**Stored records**

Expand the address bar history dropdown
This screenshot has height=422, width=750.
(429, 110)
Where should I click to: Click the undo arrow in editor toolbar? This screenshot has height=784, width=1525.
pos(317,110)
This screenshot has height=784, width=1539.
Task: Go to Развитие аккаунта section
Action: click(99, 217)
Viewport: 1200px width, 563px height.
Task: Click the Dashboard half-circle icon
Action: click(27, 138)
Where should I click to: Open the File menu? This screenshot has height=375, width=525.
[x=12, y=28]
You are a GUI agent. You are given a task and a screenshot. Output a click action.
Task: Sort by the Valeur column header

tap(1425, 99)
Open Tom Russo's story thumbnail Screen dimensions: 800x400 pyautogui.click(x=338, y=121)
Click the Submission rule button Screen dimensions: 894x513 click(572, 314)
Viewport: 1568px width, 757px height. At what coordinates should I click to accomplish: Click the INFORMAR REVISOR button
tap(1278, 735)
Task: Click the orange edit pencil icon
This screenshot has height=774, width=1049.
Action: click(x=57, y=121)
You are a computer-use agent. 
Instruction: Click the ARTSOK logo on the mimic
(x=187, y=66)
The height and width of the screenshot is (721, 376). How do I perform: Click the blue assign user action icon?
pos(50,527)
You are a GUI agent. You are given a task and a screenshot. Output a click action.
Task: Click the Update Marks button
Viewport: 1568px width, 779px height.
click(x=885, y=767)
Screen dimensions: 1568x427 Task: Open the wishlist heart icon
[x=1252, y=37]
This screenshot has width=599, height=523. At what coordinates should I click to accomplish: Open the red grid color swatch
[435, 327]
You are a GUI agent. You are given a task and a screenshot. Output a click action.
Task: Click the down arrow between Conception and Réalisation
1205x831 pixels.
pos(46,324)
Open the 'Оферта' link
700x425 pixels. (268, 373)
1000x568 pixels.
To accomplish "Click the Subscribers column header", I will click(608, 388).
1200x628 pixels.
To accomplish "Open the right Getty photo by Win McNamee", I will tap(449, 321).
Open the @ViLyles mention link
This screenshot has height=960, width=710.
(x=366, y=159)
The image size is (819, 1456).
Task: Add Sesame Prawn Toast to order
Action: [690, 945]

**WORK INSTRUCTION**
Nothing beyond the line that contains "1000x568 pixels." belongs in the answer; reproduce the entries exactly from their first line through it.

**TASK SOLUTION**
Expand the address bar history dropdown
This screenshot has height=422, width=750.
(429, 110)
Where should I click to: Click the undo arrow in editor toolbar? This screenshot has height=784, width=1525.
pos(317,110)
This screenshot has height=784, width=1539.
Task: Go to Развитие аккаунта section
Action: click(99, 217)
Viewport: 1200px width, 563px height.
Task: Click the Dashboard half-circle icon
Action: click(27, 138)
Where should I click to: Open the File menu? This screenshot has height=375, width=525.
[x=12, y=28]
You are a GUI agent. You are given a task and a screenshot. Output a click action.
Task: Sort by the Valeur column header

tap(1425, 99)
Open Tom Russo's story thumbnail Screen dimensions: 800x400 pyautogui.click(x=338, y=121)
Click the Submission rule button Screen dimensions: 894x513 click(572, 314)
Viewport: 1568px width, 757px height. At what coordinates should I click to accomplish: Click the INFORMAR REVISOR button
tap(1278, 735)
Task: Click the orange edit pencil icon
This screenshot has height=774, width=1049.
Action: click(x=57, y=121)
You are a computer-use agent. 
Instruction: Click the ARTSOK logo on the mimic
(x=187, y=66)
The height and width of the screenshot is (721, 376). How do I perform: Click the blue assign user action icon?
pos(50,527)
You are a GUI agent. You are given a task and a screenshot. Output a click action.
Task: Click the Update Marks button
Viewport: 1568px width, 779px height.
click(x=885, y=767)
Screen dimensions: 1568x427 Task: Open the wishlist heart icon
[x=1252, y=37]
This screenshot has width=599, height=523. At what coordinates should I click to accomplish: Open the red grid color swatch
[435, 327]
You are a GUI agent. You are given a task and a screenshot. Output a click action.
Task: Click the down arrow between Conception and Réalisation
1205x831 pixels.
pos(46,324)
Open the 'Оферта' link
700x425 pixels. (268, 373)
1000x568 pixels.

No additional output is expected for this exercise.